Thursday, July 1, 2010

stones

she sat and looked at me with something honest,
something brimming behind her eyes. pain more
or less, painful maybe, painless as she talked
about the miscarriage. i watched her eyes focus
on the sofa. they scanned across the chestnut leather,
like a floodlight in prison. maybe a name for the child,
maybe for the child itself. the child had a name—
she said it briefly, a whisper, a murmur. deafening
yet i didn't hear it and when i asked again she spoke
nothing. it had a name. names are given to children,
it was a child. she carried a child with a name.

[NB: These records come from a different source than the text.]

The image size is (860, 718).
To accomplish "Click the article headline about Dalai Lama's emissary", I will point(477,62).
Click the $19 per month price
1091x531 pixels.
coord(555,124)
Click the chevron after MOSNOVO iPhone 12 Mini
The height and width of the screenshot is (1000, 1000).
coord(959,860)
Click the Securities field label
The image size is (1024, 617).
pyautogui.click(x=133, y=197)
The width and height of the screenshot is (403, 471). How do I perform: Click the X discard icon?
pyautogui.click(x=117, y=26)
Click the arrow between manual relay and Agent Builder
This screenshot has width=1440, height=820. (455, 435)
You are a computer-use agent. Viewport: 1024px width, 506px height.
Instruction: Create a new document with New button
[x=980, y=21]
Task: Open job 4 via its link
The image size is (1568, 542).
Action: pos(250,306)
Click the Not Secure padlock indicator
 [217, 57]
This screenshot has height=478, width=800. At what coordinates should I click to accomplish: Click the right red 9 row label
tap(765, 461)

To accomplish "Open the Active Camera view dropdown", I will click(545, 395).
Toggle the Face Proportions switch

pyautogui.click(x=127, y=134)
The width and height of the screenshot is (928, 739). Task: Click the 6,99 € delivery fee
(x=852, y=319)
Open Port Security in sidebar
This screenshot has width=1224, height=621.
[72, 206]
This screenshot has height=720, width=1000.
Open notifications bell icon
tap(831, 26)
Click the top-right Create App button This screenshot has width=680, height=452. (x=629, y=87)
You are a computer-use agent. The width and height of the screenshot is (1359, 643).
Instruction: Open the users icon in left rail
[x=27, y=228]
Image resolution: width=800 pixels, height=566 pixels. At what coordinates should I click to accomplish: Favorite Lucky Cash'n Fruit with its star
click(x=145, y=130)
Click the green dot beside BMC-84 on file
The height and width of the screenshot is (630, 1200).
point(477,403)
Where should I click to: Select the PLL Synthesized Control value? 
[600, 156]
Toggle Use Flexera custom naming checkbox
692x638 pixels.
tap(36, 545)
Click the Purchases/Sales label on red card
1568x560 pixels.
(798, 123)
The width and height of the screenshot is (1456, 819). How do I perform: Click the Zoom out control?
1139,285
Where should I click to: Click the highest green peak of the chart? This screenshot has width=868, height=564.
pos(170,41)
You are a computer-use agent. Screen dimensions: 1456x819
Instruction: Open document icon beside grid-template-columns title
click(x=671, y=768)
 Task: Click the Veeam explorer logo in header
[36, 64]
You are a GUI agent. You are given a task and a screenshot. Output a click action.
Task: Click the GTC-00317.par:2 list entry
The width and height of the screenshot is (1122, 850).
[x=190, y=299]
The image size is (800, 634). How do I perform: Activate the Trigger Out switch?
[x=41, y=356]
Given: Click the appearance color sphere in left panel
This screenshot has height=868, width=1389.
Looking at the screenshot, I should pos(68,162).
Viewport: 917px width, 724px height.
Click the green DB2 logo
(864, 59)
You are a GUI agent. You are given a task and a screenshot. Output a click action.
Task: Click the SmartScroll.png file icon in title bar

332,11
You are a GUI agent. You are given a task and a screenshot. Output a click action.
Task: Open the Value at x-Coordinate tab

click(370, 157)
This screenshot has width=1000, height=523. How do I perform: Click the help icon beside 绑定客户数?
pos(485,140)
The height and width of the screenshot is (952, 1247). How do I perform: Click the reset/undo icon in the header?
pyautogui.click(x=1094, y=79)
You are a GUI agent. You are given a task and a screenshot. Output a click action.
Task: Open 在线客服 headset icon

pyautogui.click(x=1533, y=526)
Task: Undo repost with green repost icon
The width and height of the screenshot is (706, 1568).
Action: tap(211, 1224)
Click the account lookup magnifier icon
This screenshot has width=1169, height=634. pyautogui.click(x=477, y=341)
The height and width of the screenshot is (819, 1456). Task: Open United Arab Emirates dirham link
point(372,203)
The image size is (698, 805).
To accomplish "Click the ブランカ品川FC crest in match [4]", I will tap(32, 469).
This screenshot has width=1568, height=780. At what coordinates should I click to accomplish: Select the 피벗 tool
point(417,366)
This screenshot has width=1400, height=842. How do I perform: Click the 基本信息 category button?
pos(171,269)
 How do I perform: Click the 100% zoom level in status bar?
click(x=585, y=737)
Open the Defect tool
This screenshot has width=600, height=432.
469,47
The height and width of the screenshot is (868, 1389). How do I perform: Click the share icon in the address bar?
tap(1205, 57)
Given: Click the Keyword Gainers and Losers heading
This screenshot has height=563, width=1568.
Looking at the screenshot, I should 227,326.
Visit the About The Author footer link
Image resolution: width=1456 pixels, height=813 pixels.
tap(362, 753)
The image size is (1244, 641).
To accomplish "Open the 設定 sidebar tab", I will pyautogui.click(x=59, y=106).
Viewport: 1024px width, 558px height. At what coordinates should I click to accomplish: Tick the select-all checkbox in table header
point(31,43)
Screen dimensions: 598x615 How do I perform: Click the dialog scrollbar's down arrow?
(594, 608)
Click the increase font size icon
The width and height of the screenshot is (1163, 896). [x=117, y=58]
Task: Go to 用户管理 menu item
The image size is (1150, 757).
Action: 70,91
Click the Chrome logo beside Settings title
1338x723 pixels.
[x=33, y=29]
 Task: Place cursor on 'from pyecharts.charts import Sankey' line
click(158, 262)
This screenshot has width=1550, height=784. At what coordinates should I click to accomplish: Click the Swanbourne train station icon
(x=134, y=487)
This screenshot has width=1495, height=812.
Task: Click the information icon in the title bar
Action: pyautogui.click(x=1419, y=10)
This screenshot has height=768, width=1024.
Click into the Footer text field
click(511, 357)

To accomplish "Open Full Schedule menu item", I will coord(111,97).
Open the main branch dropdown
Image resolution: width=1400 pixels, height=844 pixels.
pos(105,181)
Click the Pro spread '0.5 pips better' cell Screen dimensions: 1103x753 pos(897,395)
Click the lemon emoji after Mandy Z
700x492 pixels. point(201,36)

her motherhood hung around like a bad cough,
between us like a cinder block wall, keeping me
away from her, keeping herself in. but she talked
just the same: about the child, about the months
she carried it inside herself. like some question
gaining momentum, month after month until it
spilled out of her stomach. after birth, the child
didn't give an answer because it had wasn't alive.
she carried an unanswered inquisition, for days
past nine months. asking, yearning, carried, deceased.

i sat like some pro-bono therapist carrying her burden,
problems. friends. her pushing people away and they
push her, a shoving match of relationships. she talked
about isolation and i pictured us drifting off, hunkered
at the safety of the leather couch. isolated on my fifteen
minute break with no escape so i nodded my head, dashing
concerned expressions. the wall between us grew, stacked
when she brought up her husband or ex-husband, an ex.

i sat and looked at my hands. counting the scars
and running my eyes along the deep lines that crossed
like railways across the skin. hands, like mine took out
their anger on the surfaces of her body. hands like mine
balled into fists, like he, the ex was clenching grenade.
i looked up to meet her eyes as i apologized for the hell
she paid but the wall was still there. a graffitied barrier
with each brick and each cinder block for each word
that came from her mouth. fifteen minutes to cover

a lifetime of pain. i don't get paid like a therapist, i didn't
get a degree like a therapist, i'm not in a therapist office
tacking down notes. breaking for fifteen minutes, i count
them as they drag by. my apron is covered in ground
coffeee and stuffed with invoices for groceries. she dives
into the worst period of her life and my feet ache. pulsing
under the arch up to the toes and this woman, carried
miscarried in college. i don't get paid like a therapist
because i'm not a therapist. i make her lemonade,
three lemons, ice, raw agave, water, silence.